------ EXTRAIT DU DOCUMENT

Manifeste pour une libre Méditerranée





La Méditerranée est la mer commune de tous ses riverains; comme dans un immeuble, on ne saurait couper ses rives, ne pas vivre ensemble. Or, un holocauste — terme que la maire de Lampedusa n'a pas hésité à utiliser — y est organisé; sa manifestation est la politique migratoire européenne, incarnée par le honteux, coûteux et inefficace dispositif Frontex.
Non au partenariat pour l'immobilité !
Cette honte ne rejaillirait que sur l'Europe si sa mise en œuvre ne dépendait que d'elle; or, elle exige aussi notre soutien indéfectible. C'est ce que les autorités européennes, méconnaissant leurs propres valeurs, autistes aux exigences des droits de l'Homme en notre mer commune, viennent d'obtenir de nos autorités. Celles-ci ont violé l'esprit la Révolution tunisienne en signant dernièrement à Bruxelles en catimini un supposé partenariat pour la mobilité et qui n'est que celui de l'immobilité. Il est même une totale ignominie, car foulant les valeurs de l'homme aux pieds, le rabaissant dessous la marchandise.
Cet accord, qui est dénoncé par toutes les associations démocratiques des Tunisiens expatriés, est certes présenté comme augmentant les facilités d'octroi des visas, mais il n'est qu'une fuite en avant dans la politique sécuritaire de la gestion migratoire en Méditerranée. Et celle-ci est aujourd'hui criminogène, productrice des plus effroyables drames; aussi est-elle appelée à changer. Pour ce faire, notre gouvernement doit arrêter toute compromission avec elle. Il ne doit plus être le complice des violations caractérisées des droits de l'Homme sur lesquels il ferme les yeux, agissant comme nombre de consciences coupables durant la Deuxième Guerre mondiale, laissant l'innommable se faire grâce à leur silencieuse indifférence. À la faveur de la nôtre aujourd'hui, c'est un nazisme mental qui rampe en Occident alimentant le terrorisme hier encore inconnu sur notre paisible terre.

------------

● **TÂCHE À FAIRE 1**:
Selon le manifeste pour une libre Méditerranée, dans quelle ville les autorités tunisiennes ont-elles signé le partenariat pour la mobilité ?
● **TÂCHE À FAIRE 2**:
Prolongez le manifeste pour une libre Méditerranée à la suite de sa dernière phrase.

------ ENTRÉES LISTÉES

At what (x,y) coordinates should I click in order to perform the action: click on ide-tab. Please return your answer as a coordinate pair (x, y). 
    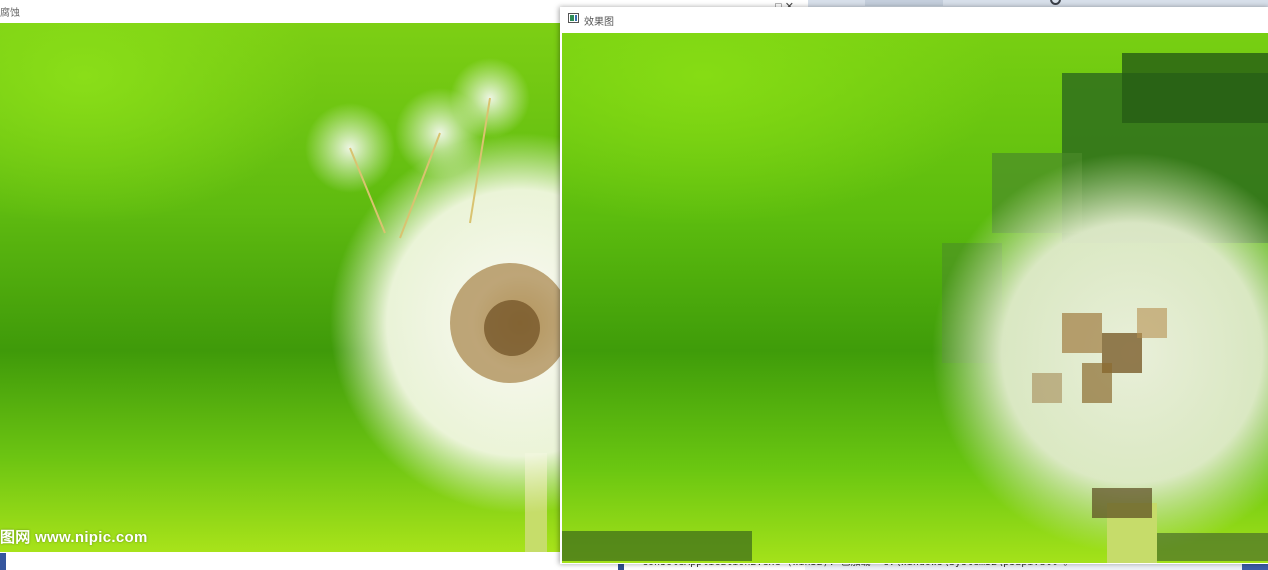
    Looking at the image, I should click on (904, 3).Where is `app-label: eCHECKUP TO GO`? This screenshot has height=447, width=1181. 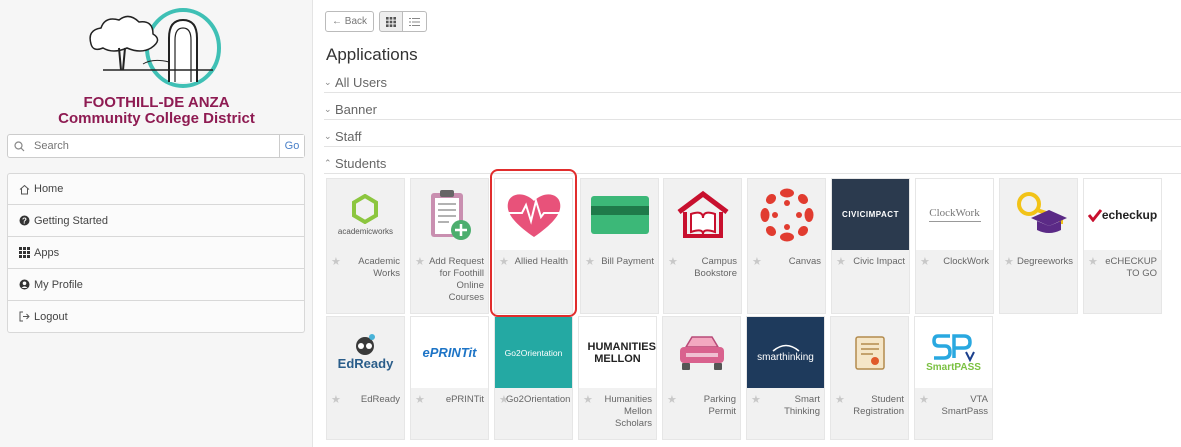
app-label: eCHECKUP TO GO is located at coordinates (1131, 268).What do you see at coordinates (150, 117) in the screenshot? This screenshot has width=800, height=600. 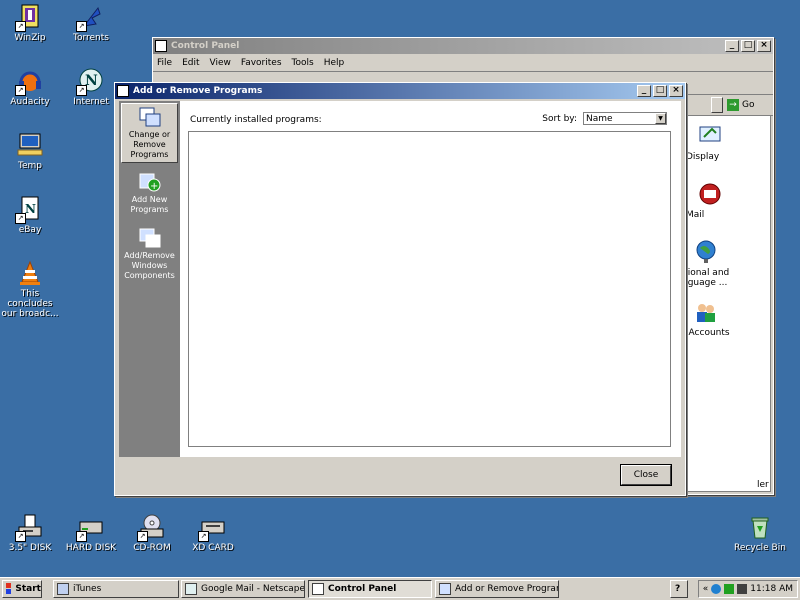 I see `change-remove-icon` at bounding box center [150, 117].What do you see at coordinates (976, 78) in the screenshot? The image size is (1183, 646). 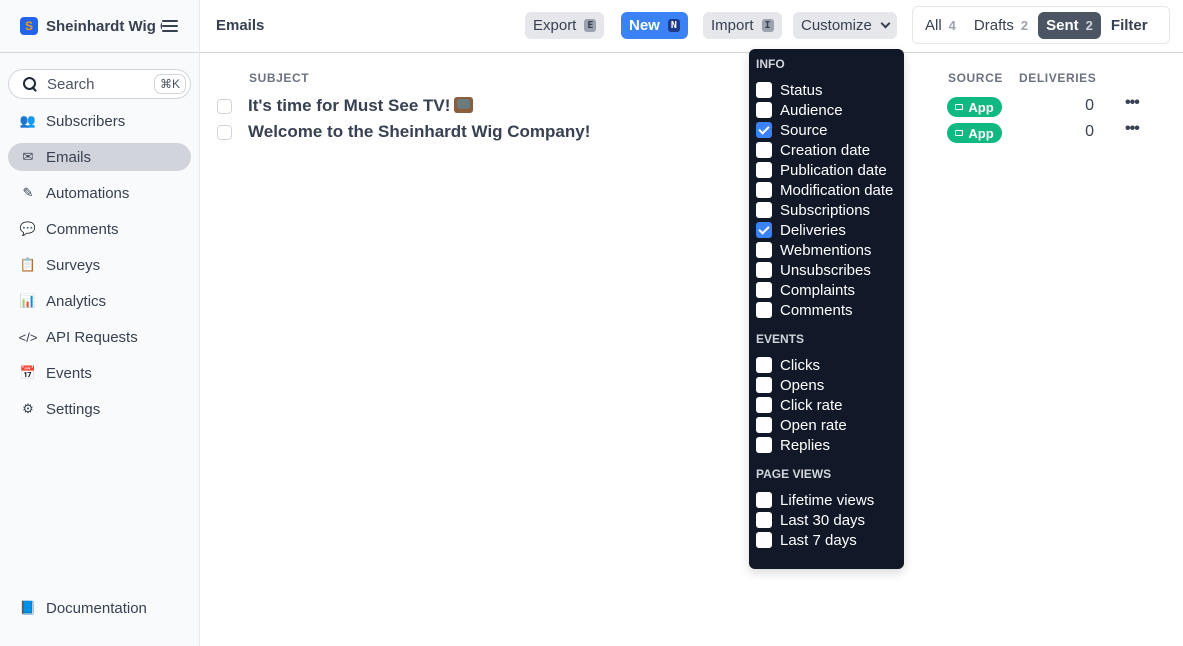 I see `column-header-source: SOURCE` at bounding box center [976, 78].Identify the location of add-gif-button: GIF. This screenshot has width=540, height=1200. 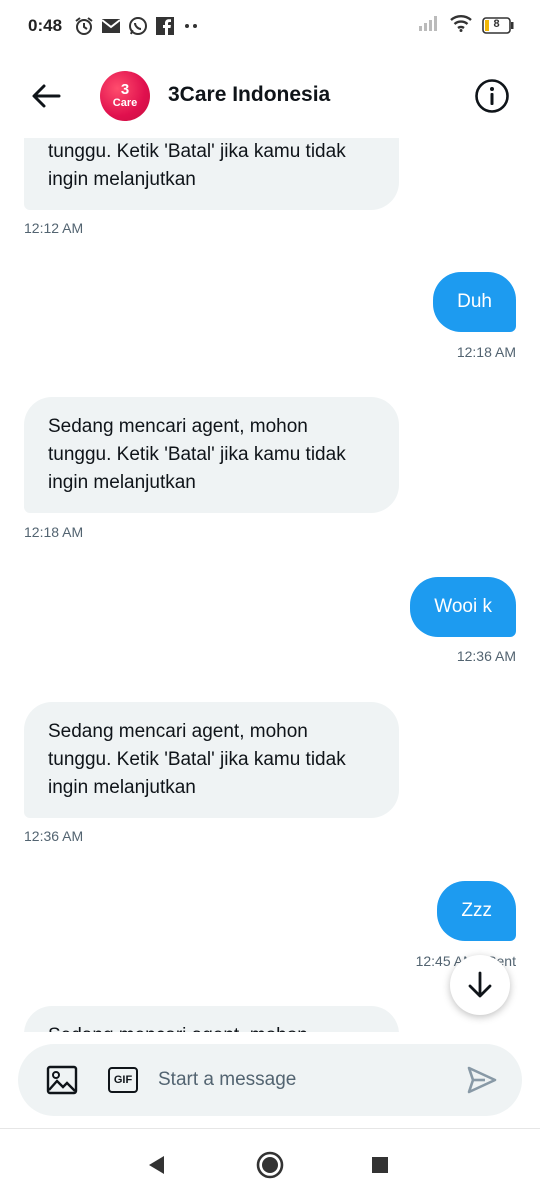
(123, 1080).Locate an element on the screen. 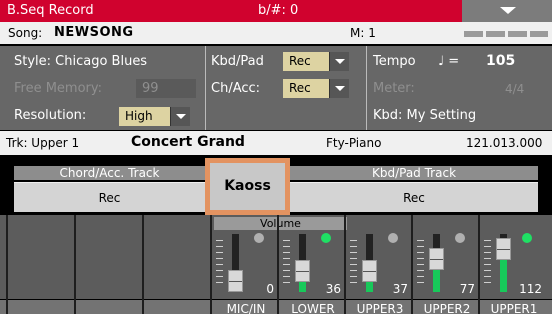 The width and height of the screenshot is (552, 314). volume-header: Volume is located at coordinates (280, 224).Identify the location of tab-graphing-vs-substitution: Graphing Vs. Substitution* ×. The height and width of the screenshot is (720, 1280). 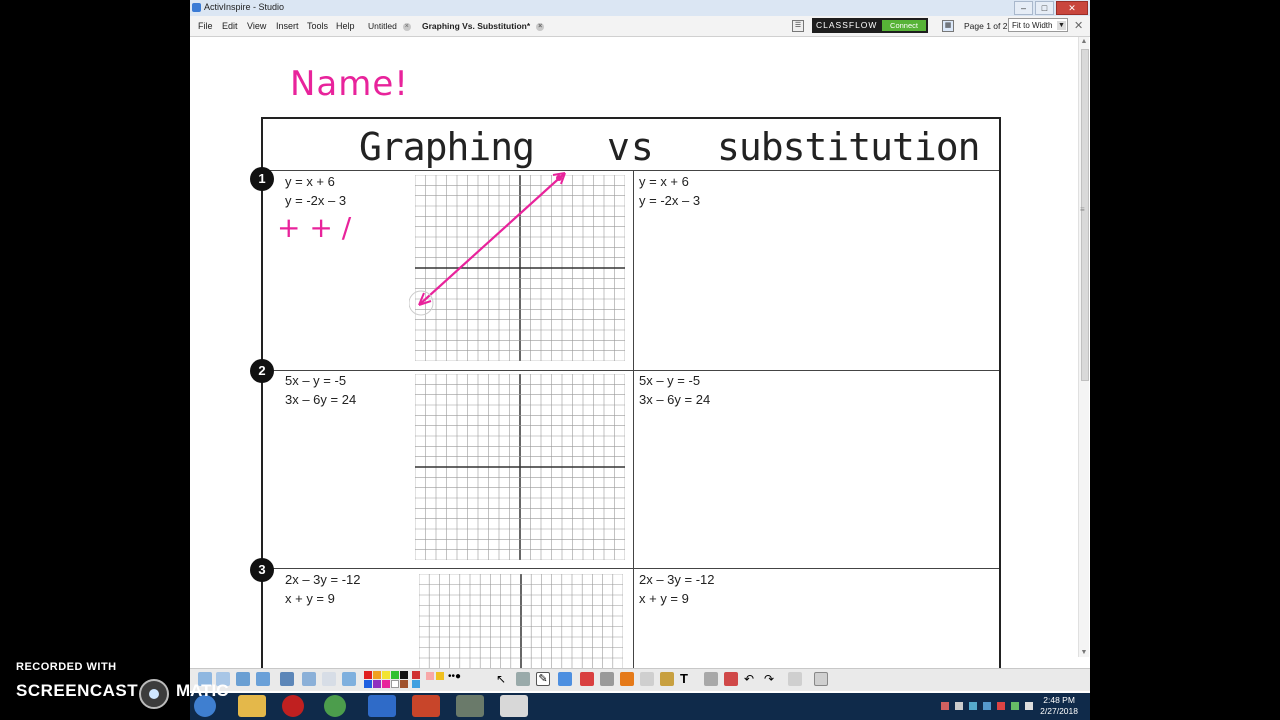
(483, 26).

------------

● **RÉPONSE FINALE 1**:
À Bruxelles.

● **RÉPONSE FINALE 2**:
On ne peut plus continuer d'ignorer à ce qui se passe en Méditerranée. Notre obligation est d'agir pour une libre circulation dans un cadre sécurisé. Or, il existe, ayant déjà proposé une formule totalement respectueuse dans le même temps des réquisits sécuritaires et des droits de l'Homme. En effet, je travaille depuis longtemps sur un espace de démocratie méditerranéenne impliquant tous les États démocratiques ou en voie de l'être, et devant déboucher sur une ère de communion véritablement sincère en des valeurs de civilisation. Cet espace doit être celui d'une libre Méditerranée avec l'octroi sans tarder aux ressortissants des pays démocratiques de la liberté de mouvement sous visa biométrique de circulation délivré pour un an ou trois ans avec un nombre illimité d'entrées et de sorties.
Oui à un partenariat pour la liberté !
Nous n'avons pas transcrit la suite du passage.